## Enunciado breve 1
Responda com base no texto sobre a Abordagem 1:
(a) Qual dataset é carregado com a função load_dataset?
(b) Quantas instâncias têm rótulo 0 na contagem de valores da coluna label?
(c) Qual é a sétima etapa da abordagem?

*** Texto fornecido

# Abordagem 1

Usando a abordagem 1 para gerar templates com foco em templates positivos e negativos. Uma possível aplicação seria testar a capacidade linguística *Vocabullary* com o teste **MFT**.

As etapas desta abordagem são:

1. Rankear as palavras das instâncias completas
2. Quebrar as instâncias em sentenças
3. Filtrar as sentenças que contêm ao menos uma das palavras mais bem rankeadas na etapa anterior
4. Filtrar as sentenças com palavras relevantes (adjetivos ou verbos)
5. Classificar as sentenças usando o *Oráculo*
6. Filtrar as sentenças classificadas de forma unânime
7. Substituir as palavras relevantes por máscaras

In [1]:
%config Completer.use_jedi = False
import sys
sys.path.append('../')

## Carregando o dataset, o modelo alvo e os modelos auxiliares

In [2]:
import pandas as pd
pd.set_option('display.max_colwidth', None)
from datasets import load_dataset

dataset = load_dataset("rotten_tomatoes")
dataset.set_format("pandas")
df = dataset["test"].shuffle(seed=42)[:100]
df

Unnamed: 0,text,label
0,"unpretentious , charming , quirky , original",1
1,"a film really has to be exceptional to justify a three hour running time , and this isn't .",0
2,working from a surprisingly sensitive script co-written by gianni romoli . . . ozpetek avoids most of the pitfalls you'd expect in such a potentially sudsy set-up .,1
3,"it may not be particularly innovative , but the film's crisp , unaffected style and air of gentle longing make it unexpectedly rewarding .",1
4,"such a premise is ripe for all manner of lunacy , but kaufman and gondry rarely seem sure of where it should go .",0
...,...,...
95,"ice age is the first computer-generated feature cartoon to feel like other movies , and that makes for some glacial pacing early on .",0
96,there's no denying that burns is a filmmaker with a bright future ahead of him .,1
97,it collapses when mr . taylor tries to shift the tone to a thriller's rush .,0
98,"there's a great deal of corny dialogue and preposterous moments . and yet , it still works .",1


In [3]:
df["label"].value_counts()

label
0    51
1    49
Name: count, dtype: int64

In [4]:
import re
import numpy as np
from torch.nn.functional import softmax
from transformers import AutoTokenizer, AutoModelForSequenceClassification

def pre_proccess(text):
    text = text.lower()
    text = re.sub('["\',!-.:-@0-9/]()', ' ', text)
    return text

# Wrapper to adapt output format
class SentimentAnalisysModelWrapper:
    def __init__(self, model, tokenizer):
        self.model = model
        self.tokenizer = tokenizer
        
    def __predict(self, text_input):
        text_preprocessed = pre_proccess(text_input)
        tokenized = self.tokenizer(text_preprocessed, padding=True, truncation=True, max_length=512, 
                                    add_special_tokens = True, return_tensors="pt")
        
        tensor_logits = self.model(**tokenized)
        prob = softmax(tensor_logits[0]).detach().numpy()
        pred = np.argmax(prob)

******
*** Material fornecido

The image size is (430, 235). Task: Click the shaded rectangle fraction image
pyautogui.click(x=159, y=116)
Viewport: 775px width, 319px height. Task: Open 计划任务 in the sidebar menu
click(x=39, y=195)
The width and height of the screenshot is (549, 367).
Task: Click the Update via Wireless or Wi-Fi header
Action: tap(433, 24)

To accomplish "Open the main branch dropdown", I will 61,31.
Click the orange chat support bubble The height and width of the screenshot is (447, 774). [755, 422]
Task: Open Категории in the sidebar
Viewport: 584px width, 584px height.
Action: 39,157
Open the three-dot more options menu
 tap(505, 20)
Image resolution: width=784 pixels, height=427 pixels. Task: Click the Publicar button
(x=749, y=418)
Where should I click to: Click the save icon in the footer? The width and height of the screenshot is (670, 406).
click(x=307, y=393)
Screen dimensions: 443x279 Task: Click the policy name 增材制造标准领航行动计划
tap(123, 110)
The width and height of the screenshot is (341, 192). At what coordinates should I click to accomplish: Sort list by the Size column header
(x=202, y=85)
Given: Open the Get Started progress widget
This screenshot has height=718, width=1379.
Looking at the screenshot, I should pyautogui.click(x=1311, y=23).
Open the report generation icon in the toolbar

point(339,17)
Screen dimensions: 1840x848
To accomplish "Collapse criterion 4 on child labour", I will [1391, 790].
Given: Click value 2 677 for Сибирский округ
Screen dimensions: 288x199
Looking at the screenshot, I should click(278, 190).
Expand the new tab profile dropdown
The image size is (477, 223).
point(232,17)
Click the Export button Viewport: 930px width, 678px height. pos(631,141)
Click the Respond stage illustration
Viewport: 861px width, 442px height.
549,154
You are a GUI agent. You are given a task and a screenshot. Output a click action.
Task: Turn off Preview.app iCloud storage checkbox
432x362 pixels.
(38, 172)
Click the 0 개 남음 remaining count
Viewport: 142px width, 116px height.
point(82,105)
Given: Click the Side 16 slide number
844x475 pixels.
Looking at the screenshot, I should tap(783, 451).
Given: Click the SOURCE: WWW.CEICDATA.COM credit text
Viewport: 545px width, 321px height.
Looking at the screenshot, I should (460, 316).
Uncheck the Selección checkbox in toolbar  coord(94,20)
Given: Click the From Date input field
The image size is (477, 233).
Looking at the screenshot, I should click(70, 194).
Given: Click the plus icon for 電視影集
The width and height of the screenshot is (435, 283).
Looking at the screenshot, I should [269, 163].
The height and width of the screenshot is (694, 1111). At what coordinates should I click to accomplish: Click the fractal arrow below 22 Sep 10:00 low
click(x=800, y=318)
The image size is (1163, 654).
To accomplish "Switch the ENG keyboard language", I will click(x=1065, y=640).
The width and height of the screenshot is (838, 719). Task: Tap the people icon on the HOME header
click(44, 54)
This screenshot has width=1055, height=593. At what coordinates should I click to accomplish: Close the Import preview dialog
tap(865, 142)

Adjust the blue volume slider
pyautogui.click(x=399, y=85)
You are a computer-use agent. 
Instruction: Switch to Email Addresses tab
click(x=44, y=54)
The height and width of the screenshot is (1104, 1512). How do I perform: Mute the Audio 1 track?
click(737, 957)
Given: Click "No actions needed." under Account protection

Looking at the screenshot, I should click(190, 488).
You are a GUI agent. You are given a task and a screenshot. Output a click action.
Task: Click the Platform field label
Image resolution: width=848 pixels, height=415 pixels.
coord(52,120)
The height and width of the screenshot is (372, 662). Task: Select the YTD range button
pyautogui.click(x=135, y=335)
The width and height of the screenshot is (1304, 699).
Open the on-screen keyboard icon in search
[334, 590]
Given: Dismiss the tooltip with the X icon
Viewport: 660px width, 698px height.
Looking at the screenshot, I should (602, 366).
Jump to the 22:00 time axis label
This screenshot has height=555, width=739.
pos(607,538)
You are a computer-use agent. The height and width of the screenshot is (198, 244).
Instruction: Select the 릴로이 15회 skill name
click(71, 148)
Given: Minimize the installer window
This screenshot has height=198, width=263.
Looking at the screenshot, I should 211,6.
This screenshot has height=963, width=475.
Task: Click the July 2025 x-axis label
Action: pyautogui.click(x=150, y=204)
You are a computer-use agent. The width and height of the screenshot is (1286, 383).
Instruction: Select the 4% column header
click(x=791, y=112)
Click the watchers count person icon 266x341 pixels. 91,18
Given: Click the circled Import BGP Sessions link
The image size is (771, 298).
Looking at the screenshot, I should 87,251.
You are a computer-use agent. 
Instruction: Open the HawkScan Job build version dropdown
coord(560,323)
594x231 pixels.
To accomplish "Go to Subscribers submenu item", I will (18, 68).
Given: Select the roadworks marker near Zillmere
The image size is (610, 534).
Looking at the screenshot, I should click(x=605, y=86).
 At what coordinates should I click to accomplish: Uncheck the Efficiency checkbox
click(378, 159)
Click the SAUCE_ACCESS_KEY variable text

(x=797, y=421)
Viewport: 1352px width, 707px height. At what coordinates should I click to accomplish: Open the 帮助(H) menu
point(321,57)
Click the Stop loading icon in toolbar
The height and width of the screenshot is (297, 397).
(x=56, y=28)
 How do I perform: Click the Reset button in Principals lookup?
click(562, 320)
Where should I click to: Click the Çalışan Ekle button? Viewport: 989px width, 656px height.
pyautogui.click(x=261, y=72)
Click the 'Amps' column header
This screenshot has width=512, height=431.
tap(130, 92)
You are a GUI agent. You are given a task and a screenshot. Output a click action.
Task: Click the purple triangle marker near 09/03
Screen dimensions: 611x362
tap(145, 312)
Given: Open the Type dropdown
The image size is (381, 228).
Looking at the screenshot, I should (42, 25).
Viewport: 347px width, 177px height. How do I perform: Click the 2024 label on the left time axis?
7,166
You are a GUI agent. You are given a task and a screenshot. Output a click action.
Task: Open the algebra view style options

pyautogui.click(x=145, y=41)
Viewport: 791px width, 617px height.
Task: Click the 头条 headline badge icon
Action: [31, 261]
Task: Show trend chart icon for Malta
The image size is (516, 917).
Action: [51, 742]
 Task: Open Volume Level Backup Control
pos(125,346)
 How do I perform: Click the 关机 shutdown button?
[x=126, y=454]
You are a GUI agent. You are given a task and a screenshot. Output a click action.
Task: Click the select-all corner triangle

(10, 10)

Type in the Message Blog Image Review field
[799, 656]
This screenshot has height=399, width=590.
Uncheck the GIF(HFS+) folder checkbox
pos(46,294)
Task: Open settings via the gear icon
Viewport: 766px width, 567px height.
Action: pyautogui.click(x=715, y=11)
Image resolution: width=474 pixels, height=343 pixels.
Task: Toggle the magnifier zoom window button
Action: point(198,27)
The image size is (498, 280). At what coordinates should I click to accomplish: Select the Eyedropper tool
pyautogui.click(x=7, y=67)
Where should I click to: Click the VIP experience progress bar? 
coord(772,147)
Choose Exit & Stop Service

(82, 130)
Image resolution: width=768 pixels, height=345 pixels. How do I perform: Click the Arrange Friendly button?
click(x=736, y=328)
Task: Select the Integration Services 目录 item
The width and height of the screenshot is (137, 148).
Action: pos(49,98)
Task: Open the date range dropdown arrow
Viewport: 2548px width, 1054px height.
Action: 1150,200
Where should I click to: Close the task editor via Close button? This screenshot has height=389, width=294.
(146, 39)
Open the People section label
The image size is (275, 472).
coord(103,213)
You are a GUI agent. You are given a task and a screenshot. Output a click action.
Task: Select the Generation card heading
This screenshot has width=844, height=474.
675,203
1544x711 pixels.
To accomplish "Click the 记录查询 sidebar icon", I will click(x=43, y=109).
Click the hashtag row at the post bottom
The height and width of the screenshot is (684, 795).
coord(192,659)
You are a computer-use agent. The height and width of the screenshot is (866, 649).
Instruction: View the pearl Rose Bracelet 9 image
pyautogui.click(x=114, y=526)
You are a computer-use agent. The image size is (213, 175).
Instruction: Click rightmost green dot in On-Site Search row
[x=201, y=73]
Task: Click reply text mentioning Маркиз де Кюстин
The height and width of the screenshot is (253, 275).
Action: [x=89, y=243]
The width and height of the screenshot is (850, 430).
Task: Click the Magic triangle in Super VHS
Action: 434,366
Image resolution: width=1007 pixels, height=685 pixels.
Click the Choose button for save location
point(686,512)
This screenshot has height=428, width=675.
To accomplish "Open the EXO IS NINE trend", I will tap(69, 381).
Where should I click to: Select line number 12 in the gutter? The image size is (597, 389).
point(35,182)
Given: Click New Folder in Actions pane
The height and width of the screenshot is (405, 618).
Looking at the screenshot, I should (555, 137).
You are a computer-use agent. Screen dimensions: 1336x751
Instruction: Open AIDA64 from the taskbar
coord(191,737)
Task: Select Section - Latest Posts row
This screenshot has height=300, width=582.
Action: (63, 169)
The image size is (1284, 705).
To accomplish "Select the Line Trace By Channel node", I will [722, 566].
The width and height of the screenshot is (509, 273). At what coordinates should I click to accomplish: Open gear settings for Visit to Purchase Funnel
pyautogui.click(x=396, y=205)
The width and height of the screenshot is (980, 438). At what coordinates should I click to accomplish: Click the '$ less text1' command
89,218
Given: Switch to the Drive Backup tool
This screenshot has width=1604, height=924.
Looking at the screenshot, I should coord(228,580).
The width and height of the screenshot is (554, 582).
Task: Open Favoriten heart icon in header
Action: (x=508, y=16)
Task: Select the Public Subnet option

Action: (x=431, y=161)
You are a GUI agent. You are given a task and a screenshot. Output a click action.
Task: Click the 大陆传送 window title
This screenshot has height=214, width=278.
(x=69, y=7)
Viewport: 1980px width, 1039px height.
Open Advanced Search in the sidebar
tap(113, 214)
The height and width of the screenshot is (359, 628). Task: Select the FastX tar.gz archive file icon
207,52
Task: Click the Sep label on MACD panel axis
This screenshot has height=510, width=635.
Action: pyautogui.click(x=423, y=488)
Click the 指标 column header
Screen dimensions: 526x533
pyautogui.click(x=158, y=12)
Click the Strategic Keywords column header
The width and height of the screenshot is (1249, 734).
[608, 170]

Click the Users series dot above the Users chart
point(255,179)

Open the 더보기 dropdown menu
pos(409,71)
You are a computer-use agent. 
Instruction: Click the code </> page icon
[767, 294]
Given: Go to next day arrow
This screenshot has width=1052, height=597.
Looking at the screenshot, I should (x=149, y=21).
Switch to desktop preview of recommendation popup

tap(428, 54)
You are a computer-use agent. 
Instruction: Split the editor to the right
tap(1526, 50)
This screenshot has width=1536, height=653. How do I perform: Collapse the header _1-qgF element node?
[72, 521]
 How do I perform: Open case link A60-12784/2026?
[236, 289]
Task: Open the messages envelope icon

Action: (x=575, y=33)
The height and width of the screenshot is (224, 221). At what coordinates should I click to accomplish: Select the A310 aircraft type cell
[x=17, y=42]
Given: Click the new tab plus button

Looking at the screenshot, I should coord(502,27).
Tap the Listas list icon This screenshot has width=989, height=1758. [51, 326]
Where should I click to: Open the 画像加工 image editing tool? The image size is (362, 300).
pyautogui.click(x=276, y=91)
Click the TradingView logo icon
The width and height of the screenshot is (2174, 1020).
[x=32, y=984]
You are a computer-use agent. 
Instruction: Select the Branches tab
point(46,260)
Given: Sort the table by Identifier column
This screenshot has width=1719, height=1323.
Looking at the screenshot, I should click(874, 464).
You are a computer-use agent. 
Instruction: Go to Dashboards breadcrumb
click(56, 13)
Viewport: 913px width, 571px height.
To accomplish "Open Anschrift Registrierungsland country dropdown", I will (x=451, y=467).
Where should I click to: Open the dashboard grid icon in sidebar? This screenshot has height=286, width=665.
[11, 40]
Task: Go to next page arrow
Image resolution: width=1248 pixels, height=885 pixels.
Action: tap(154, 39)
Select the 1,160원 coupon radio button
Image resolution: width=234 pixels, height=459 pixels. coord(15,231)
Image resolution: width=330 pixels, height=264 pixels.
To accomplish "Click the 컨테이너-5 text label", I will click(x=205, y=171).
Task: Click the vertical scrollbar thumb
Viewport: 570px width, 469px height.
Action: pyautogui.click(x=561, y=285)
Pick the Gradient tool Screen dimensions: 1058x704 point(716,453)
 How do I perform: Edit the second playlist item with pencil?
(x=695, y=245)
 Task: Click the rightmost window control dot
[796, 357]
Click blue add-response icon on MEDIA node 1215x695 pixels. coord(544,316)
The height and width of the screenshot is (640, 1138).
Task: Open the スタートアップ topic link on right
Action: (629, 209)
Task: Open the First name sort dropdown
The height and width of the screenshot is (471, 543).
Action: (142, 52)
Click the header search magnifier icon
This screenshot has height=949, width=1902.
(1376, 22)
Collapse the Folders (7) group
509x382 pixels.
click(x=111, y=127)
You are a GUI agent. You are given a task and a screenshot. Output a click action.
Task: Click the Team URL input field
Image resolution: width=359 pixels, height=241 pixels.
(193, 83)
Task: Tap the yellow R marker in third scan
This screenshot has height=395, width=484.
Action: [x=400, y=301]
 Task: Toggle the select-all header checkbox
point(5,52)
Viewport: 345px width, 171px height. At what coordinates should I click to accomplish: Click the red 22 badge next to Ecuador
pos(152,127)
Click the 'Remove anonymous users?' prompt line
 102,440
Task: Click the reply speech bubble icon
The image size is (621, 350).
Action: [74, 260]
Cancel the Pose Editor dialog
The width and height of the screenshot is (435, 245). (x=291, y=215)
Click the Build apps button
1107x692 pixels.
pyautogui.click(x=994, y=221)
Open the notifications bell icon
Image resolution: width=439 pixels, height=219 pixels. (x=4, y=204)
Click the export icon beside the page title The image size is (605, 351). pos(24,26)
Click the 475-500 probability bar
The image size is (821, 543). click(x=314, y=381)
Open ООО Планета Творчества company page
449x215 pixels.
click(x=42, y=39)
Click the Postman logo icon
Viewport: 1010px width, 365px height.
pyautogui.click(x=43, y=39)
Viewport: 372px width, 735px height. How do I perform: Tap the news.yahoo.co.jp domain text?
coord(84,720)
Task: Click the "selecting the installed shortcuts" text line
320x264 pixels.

******

## Enunciado breve 2
Transcreva novamente, nas entradas, as linhas que vão da que contém "Given: Click the SOURCE: WWW.CEICDATA.COM" até a que contém "Uncheck the Selección", ambas incluídas.

## Resposta completa 1
(a) O dataset "rotten_tomatoes".
(b) 51 instâncias.
(c) Substituir as palavras relevantes por máscaras.

## Resposta completa 2
Given: Click the SOURCE: WWW.CEICDATA.COM credit text
Viewport: 545px width, 321px height.
Looking at the screenshot, I should (460, 316).
Uncheck the Selección checkbox in toolbar  coord(94,20)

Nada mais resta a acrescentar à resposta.